#### DATA EXTRACTS
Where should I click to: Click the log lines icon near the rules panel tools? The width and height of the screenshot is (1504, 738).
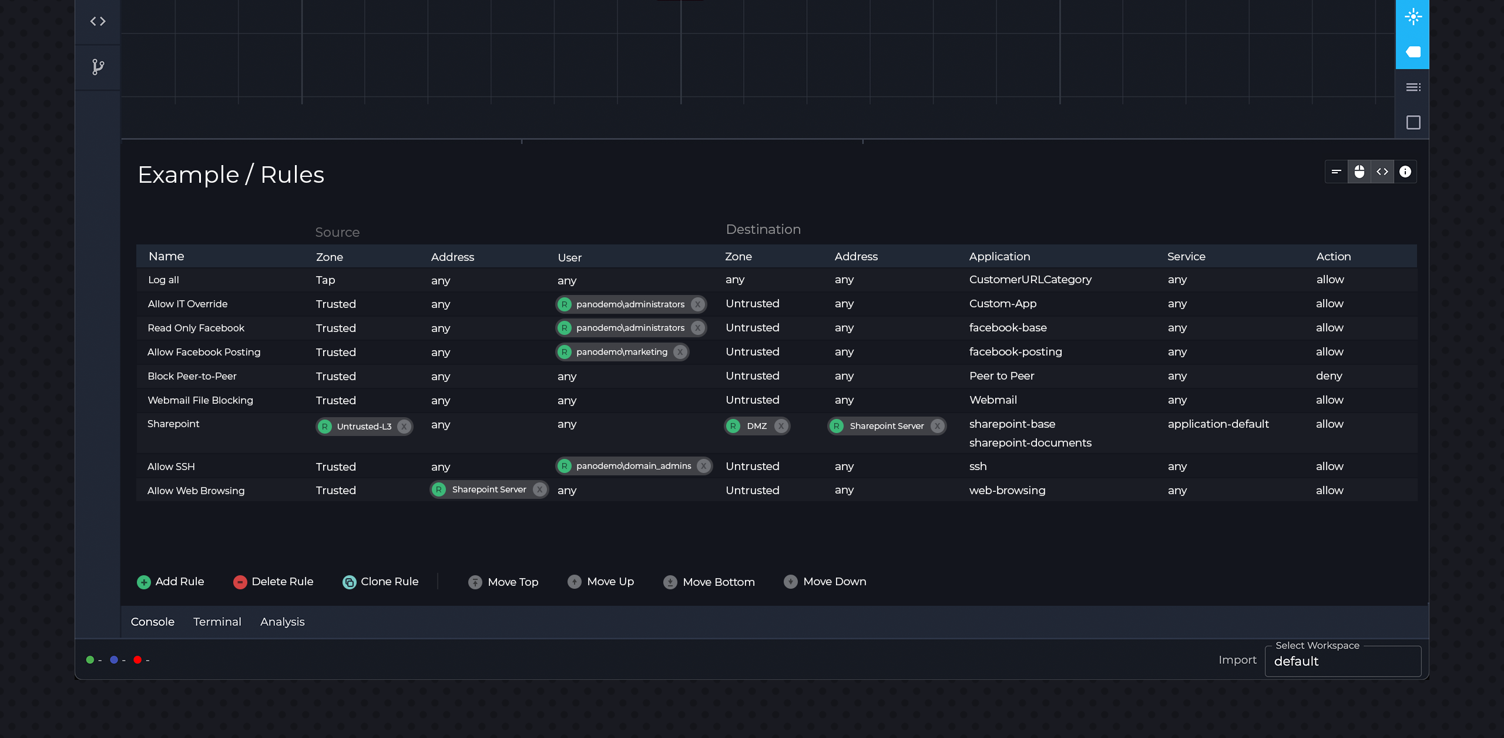(1337, 172)
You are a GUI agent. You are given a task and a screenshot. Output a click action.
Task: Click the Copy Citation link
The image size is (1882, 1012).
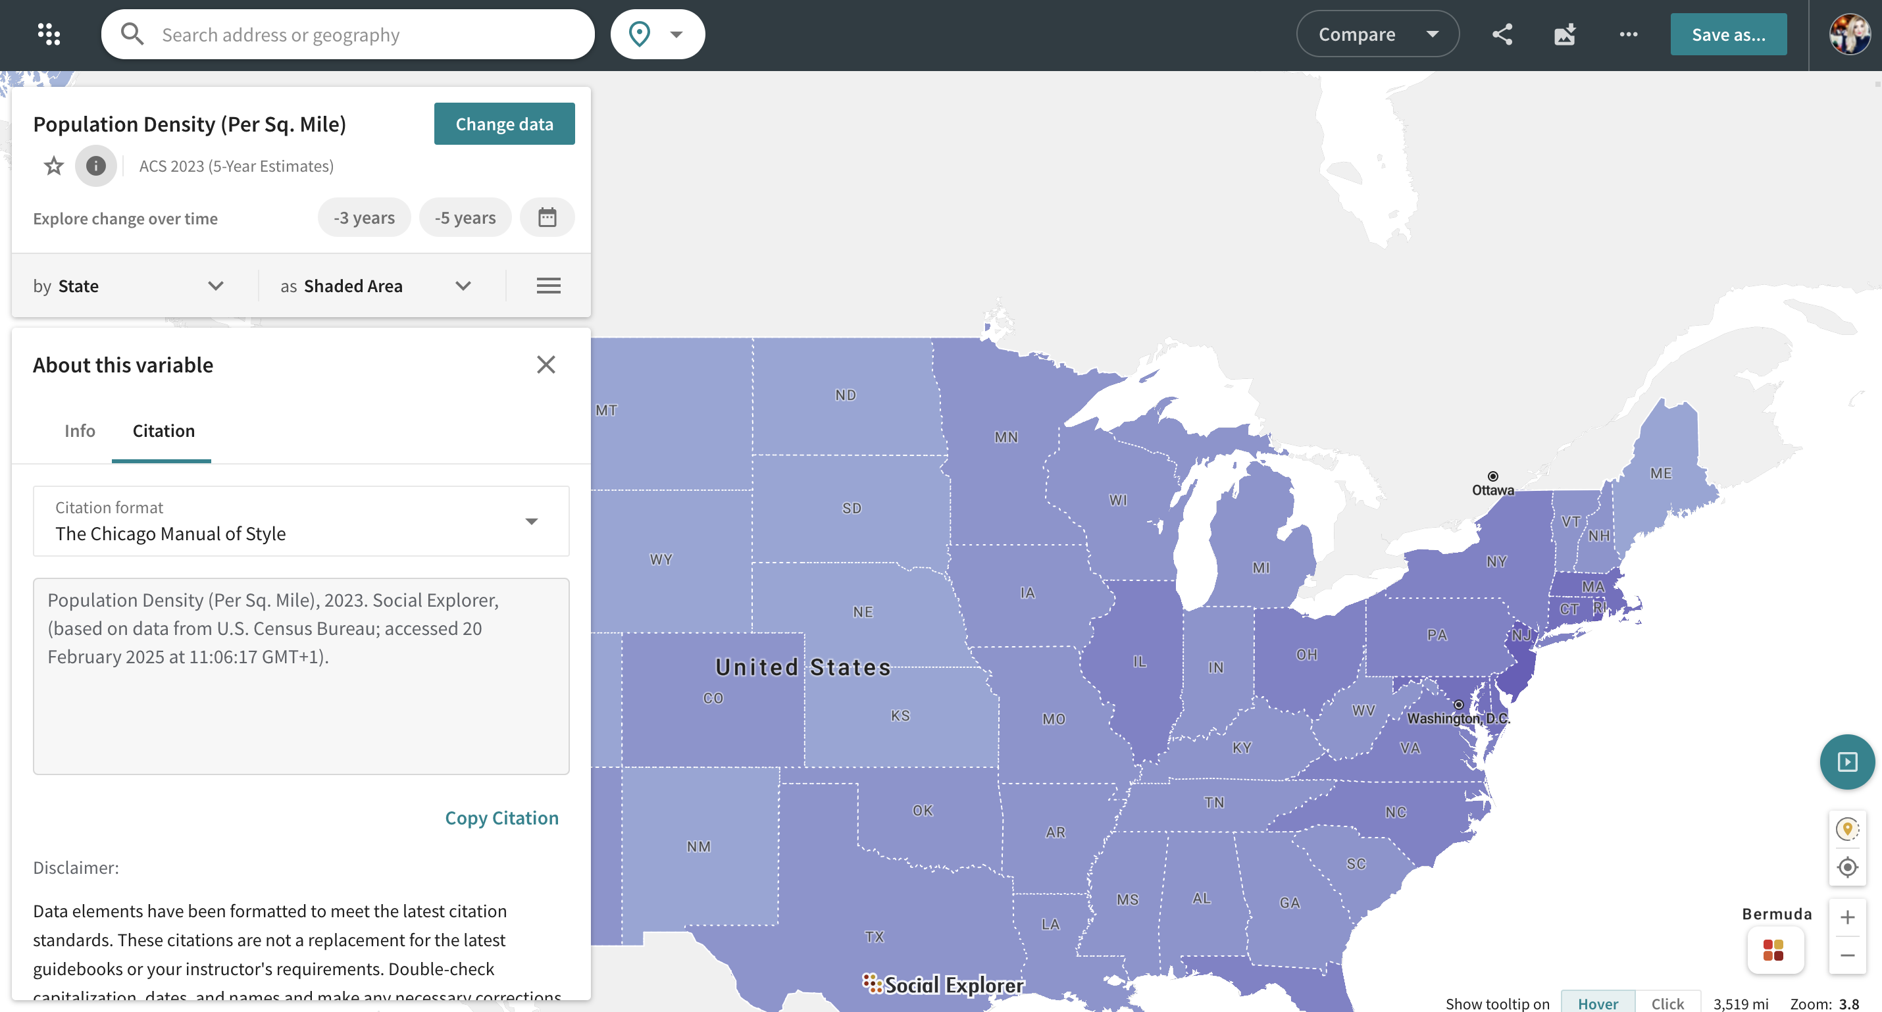pyautogui.click(x=501, y=818)
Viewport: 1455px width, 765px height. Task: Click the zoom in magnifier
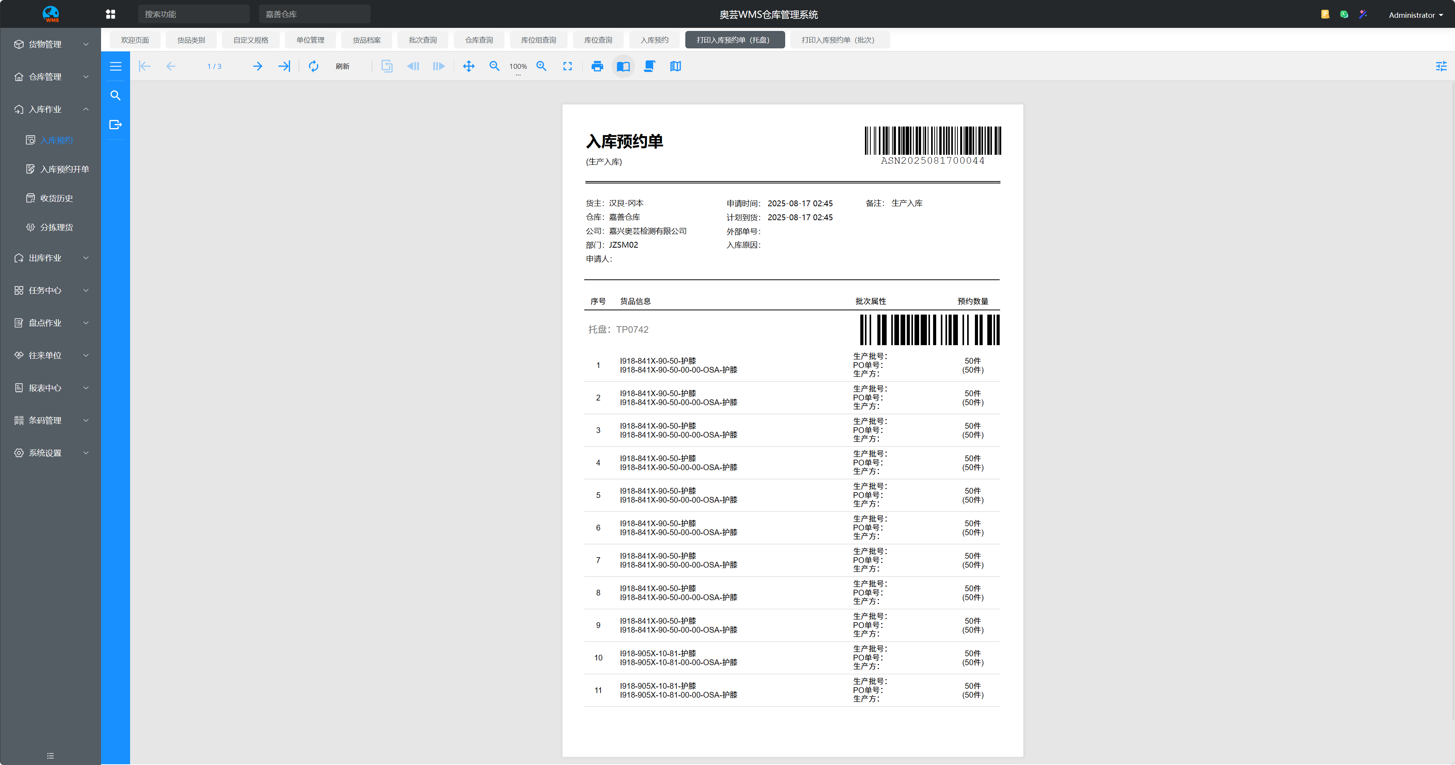click(x=541, y=66)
########
Please return exactly, and only, the lines from the one containing "The image size is (1882, 1012)." through the end of the records, with both end lines kept and every picture dropped.

YOUR SOLUTION >>
The image size is (1882, 1012).
pyautogui.click(x=501, y=818)
Viewport: 1455px width, 765px height. Task: Click the zoom in magnifier
click(x=541, y=66)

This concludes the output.